When filling out your immigration documents, you likely have run into the requirement that you cannot have unlawfully entered or stayed in the United States. For many, this is an absolute bar to their immigration dreams. However, if you are related to a United States citizen or lawful permanent resident, you might have an option: the I-601A Provisional Waiver.
In the past, noncitizens who did not qualify for a visa (status adjustment) locally had to leave to obtain an immigrant visa abroad. If they overstayed by 180 days or more, then they would have been barred under Section 212(a)(9)(B) of the Immigration and Nationality Act, from re-entering the country legally or ever getting a visa.
The Department of State would then have to determine that they were inadmissible. At that point, a noncitizen with citizen or permanent resident family could apply for the waiver.
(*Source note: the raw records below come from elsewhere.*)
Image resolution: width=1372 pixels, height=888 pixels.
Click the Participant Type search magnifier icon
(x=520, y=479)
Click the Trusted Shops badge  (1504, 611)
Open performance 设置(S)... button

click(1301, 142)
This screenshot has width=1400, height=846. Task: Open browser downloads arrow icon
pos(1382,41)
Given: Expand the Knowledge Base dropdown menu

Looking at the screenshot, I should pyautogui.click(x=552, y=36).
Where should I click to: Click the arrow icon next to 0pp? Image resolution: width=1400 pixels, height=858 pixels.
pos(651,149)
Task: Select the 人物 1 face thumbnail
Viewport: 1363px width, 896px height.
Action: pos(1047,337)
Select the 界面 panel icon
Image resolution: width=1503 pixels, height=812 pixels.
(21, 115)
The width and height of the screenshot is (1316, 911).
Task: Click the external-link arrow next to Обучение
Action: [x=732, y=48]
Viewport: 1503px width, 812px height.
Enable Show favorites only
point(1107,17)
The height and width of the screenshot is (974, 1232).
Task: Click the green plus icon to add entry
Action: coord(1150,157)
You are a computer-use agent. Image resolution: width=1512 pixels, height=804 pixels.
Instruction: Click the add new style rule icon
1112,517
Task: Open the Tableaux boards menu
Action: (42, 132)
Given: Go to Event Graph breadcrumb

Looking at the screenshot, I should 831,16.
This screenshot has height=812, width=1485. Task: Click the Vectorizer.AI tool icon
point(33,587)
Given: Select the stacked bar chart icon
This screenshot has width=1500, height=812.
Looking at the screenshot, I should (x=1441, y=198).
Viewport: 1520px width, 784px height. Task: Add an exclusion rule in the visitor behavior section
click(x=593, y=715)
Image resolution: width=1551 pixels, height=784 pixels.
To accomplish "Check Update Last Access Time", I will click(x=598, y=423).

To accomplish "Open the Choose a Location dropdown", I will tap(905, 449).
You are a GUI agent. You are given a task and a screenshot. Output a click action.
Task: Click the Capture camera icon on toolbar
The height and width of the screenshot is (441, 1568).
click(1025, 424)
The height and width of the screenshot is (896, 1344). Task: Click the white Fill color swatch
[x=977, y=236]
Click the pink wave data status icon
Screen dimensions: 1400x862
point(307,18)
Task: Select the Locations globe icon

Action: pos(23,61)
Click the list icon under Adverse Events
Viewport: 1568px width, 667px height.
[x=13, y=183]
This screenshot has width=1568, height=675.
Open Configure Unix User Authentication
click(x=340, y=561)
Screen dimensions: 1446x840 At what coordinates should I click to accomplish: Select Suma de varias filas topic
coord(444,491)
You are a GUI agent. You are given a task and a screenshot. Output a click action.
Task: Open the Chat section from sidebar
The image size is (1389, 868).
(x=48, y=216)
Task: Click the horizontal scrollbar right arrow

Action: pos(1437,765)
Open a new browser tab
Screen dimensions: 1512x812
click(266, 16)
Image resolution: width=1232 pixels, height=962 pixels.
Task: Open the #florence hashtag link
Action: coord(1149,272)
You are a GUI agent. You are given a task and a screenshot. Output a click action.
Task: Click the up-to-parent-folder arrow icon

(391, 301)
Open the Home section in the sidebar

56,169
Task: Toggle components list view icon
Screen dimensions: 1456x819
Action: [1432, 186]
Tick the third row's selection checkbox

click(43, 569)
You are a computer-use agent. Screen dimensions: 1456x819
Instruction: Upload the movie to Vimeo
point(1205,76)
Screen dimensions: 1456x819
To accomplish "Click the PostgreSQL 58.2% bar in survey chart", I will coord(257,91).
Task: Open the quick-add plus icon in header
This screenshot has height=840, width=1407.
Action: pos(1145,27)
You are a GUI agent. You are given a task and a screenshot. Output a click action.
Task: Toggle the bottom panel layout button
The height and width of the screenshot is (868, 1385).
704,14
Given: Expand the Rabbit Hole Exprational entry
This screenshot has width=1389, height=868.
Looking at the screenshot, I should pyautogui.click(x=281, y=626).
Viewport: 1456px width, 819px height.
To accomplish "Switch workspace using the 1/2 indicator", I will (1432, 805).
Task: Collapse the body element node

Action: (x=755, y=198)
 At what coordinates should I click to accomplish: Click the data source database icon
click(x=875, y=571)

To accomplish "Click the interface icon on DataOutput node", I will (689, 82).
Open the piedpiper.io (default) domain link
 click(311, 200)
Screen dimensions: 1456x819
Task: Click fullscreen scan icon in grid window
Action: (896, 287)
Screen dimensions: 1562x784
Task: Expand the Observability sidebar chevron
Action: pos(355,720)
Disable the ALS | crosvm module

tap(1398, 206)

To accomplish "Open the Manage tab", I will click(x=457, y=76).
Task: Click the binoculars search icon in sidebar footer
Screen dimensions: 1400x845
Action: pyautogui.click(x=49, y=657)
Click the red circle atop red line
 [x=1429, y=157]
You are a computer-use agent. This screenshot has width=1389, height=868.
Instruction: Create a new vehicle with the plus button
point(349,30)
However, at the beginning of 2013, the United States started allowing waivers of Immigration and Nationality Act, Section 212 (a)(9)(B), which bars immigrant visa applicants who have unlawfully entered or stayed here. At first, only immediate relatives, like parents, children, and spouses qualified. However, toward the end of 2016, this allowance was expanded to all family members.
The new process
The new, provisional unlawful presence waiver can now be processed here, before the noncitizen travels to a consular office for their visa interview. To be clear, this waiver is only allowable for immigrant visas to immediate relatives, family-sponsored, Diversity Visa selectees and employment-based immigrants. This waiver cannot, generally, be stacked with other waivers.
The United States wants to keep families together. This new process shortens the processing time and the time needed to be away from family. However, as our Tampa, Florida, readers likely already know, while this all sounds straightforward, immigration law rarely is in practice.